Block protocol: all LLM-to-client content is JSON arrays of typed block objects. No HTML travels over the wire. The backend renderer produces blocks; blocks.js in the frontend renders them to DOM.

Asset versioning: every static asset reference in served HTML has the version string injected into its filename at response time (e.g. app.js becomes app-0.3.3.js). Static routes strip the version suffix before the disk lookup, so nothing is renamed on disk. Versioned filenames are used instead of query strings because some service workers and proxies ignore query strings when keying caches. HTML responses themselves are never cached.

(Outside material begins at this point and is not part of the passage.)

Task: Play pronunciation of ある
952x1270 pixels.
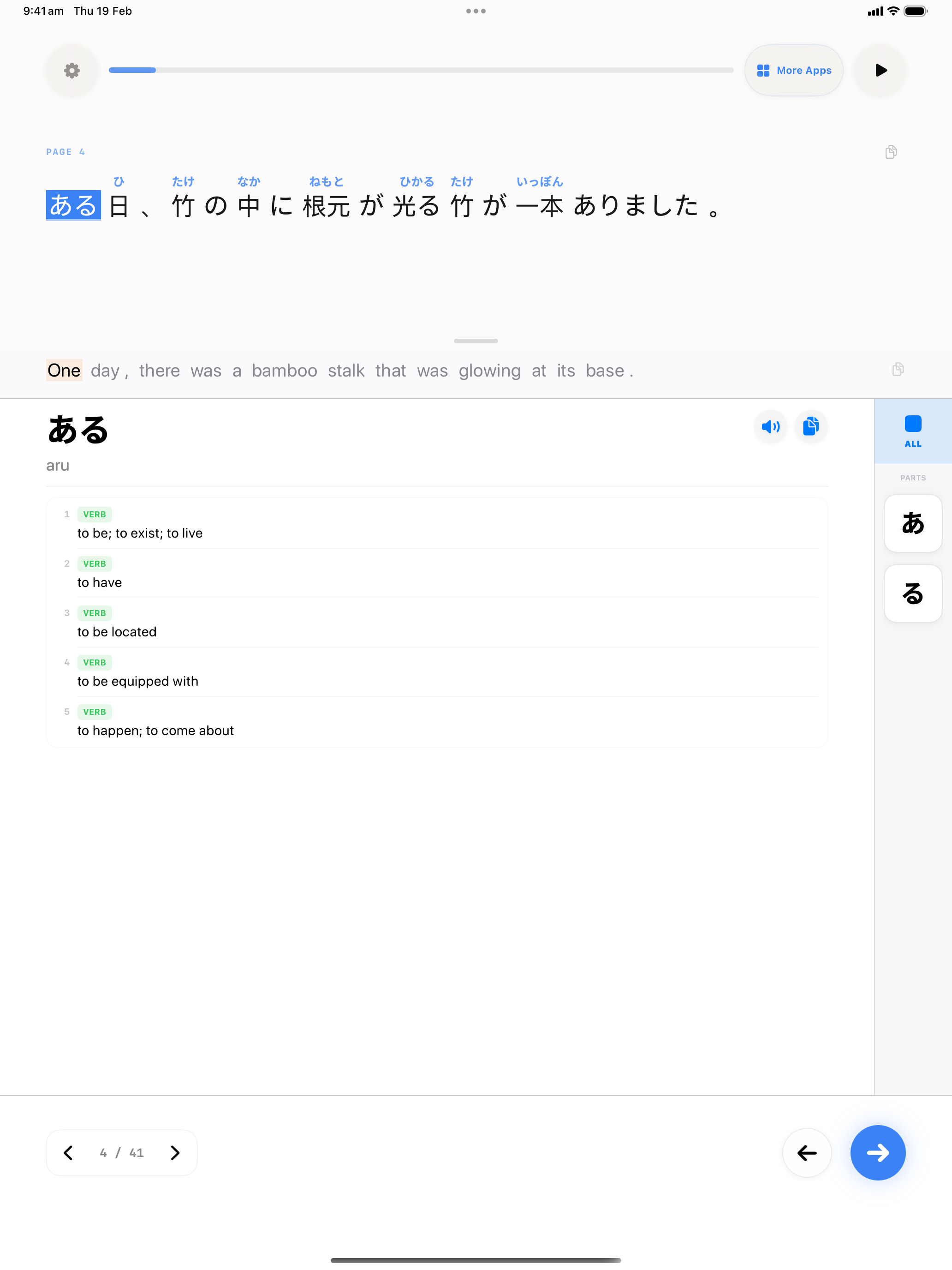Action: point(770,426)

See docs/03-WEB-INTERFACE.md for the full Radiant design system spec.

REST API

The REST API covers conversation, memory, privacy, providers, tools, scheduling, lists, and observability. Endpoints live in backend/api/. See individual blueprints for the full surface.

Key Architectural Rules

These are invariants, not conventions. Violating them creates systemic problems.

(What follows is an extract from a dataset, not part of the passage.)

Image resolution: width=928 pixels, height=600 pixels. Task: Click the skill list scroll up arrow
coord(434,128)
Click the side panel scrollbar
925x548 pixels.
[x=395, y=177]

Atomic per-turn persistence. All database writes for a turn happen in a single transaction at the end of the ACT loop. No mid-loop writes.
Literal-text history. Previous messages are rendered as a text block, not a multi-turn messages[] array. The provider always sees one user message.
Flat channels. A channel is a stable string identifier. Additional routing context (goal ID, scheduled item ID) lives in metadata, not in the channel string.
Channel-scoped data. Transcript, compaction, and episode data are keyed by channel. No cross-channel leakage.
Tool agnosticism. No tool-specific logic in triage, dispatch, or frontend rendering. Tools self-declare via manifests. Innate skills are the exception.
No external tool pre-injection. External tools are discovered at runtime via find_tools only. Never add tool schemas to the native tools list, system prompt, or pre-loaded context.
Clean removal. When a service, class, or function is removed, delete it completely — file, imports, callers, tests. No hollow passthroughs, no deprecated shims, no re-exports.
Model-agnostic. Different cognitive functions may use different LLM providers. Nothing is hardcoded to a specific model.

Glossary

Term	Meaning
MessageProcessor	Abstract base for all LLM turns. One instance per turn, one subclass per channel.
Channel	Stable string scoping transcript and compaction data (e.g. `user`, `dmn`, `goal_pursuit`).
Block Protocol	Content format: JSON arrays of typed block objects, backend → frontend. No HTML over the wire.
DMN	Default Mode Network — timer-based proactive intelligence that fires during idle periods.
Episode	Narrative memory unit extracted from transcript windows. Has salience score and decaying retrieval weight.
Data Graph	Structured knowledge store with canonicalisation, typed edges, and per-kind decay.
Salience	Computed importance score [1–10] based on emotional arousal, valence, open loops, and novelty.

Testing: docs/12-TESTING.md. Development setup: docs/01-QUICK-START.md. Interface pairing: docs/15-INTERFACES.md.